The effects of the administered supplementation can be ascribed to the combination of three ingredients, namely palmitoylethanolamide (PEA), bovine colostrum and Bacillus subtilis, with proven enteroprotective, immunomodulatory and eubiotic (i.e., stimulating the growth of a healthy microbiota) properties.
PEA is a N-acylethanolamine endogenously produced from membrane glycerophospholipids [35]; it functions as a pro-homeostatic mediator against inflammation and tissue damage, by down-modulating the activity of immune cells (e.g., mast cells, macrophages) and glial cells [36,37,38]. Aside from playing a key role in maintaining intestinal homeostasis under normal conditions, enteric glial cells may respond to gut injury with an excessive release of neurotrophins, growth factors and cytokines resulting in the recruitment and further activation of immune cells, such as macrophages, neutrophils and enteric mast cells [39,40]. The anti-inflammatory effects of PEA depend on its ability to activate, directly and indirectly, receptors belonging to the extended endocannabinoid system (i.e., the endocannabinoidome) [41], like peroxisome proliferator-activated receptor-alpha (PPAR-α) [22]. PEA-mediated activation of PPARα reduces nitric oxide production, neutrophil influx and the expression of proinflammatory mediators in the colon mucosa [42,43]. Experimental studies with mice demonstrated that PEA administration is able to reduce intestinal inflammation and normalise intestinal motility [22,44], provided it is formulated in bioavailable form, e.g., ultramicronised PEA [45]. Accordingly, a study performed on human volunteers showed the ability of PEA to prevent inflammation-induced hyperpermeability of the gut [43]. Recent evidence also suggests a link between endocannabinoid-like modulators (e.g., PEA) and gut microbiota homeostasis [46].
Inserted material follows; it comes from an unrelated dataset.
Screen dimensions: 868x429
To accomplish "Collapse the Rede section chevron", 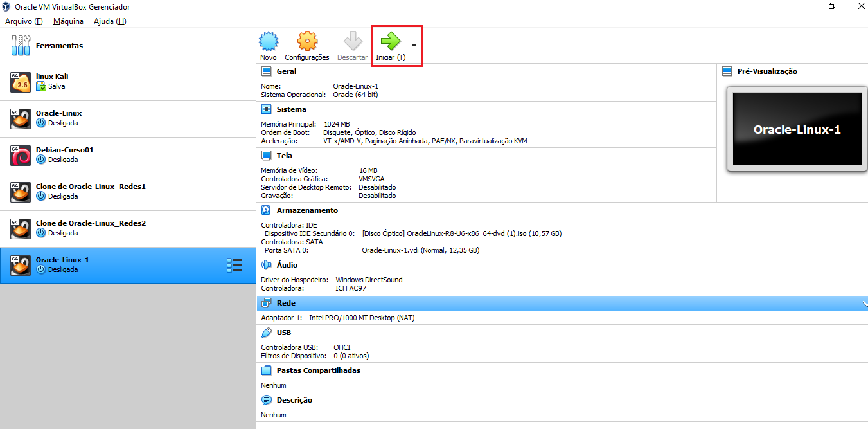I will click(x=864, y=303).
Bovine colostrum is an immunomodulating compound rich in nutrients and bioactive peptides, including growth factors and immunoglobulins (Ig) that can inhibit the colonization of the intestine and the production of biological toxins by harmful microorganisms [39,40,47]. Substantial amounts of orally ingested bovine colostrum survive passage through the stomach to remain intact and active in the lower parts of the intestine [39]. It has been demonstrated that colostrum is helpful in preventing and limiting diarrhoea of different origins, as well as reversing infection-induced inflammation of the digestive tract, possibly through the improvement of mucosal integrity, tissue repair and direct antimicrobial action [48,49]. A randomized placebo-controlled study carried out with 70 weanling puppies demonstrated a greater improvement in faecal quality in the colostrum-supplemented group [47]. Moreover, another study showed increased faecal IgA levels (suggestive of the enhanced immune response) and improved gut microbiota diversity as well as stability in dogs receiving dietary bovine colostrum [39].
The endospore-forming Bacillus subtilis is one of the few probiotic bacteria admitted in animal feeds [50]. Its form’s advantage over probiotics given as vegetative cells is that spore formation provides long-term survival even in extreme environmental conditions, i.e., high temperature, acidic pH [51]. B. subtilis is a normal constituent of human and canine microbiota [52], and it was shown to improve faecal quality and gut health markers in dogs [53,54,55,56,57,58]. Supplementation with B. subtilis improved faecal consistency and faecal odour, promoted the synthesis of short-chain fatty acids, i.e., propionic acid and butyrate, and decreased faecal ammonia content in dogs [56,57,59]. Moreover, a greater bacterial diversity was found in dogs fed B. subtilis [57,59] and a lower CIBDAI score (Canine Inflammatory Bowel Disease Activity Index) was recorded in dogs affected by chronic inflammatory enteropathy consuming a diet fortified with B. subtilis spores [59].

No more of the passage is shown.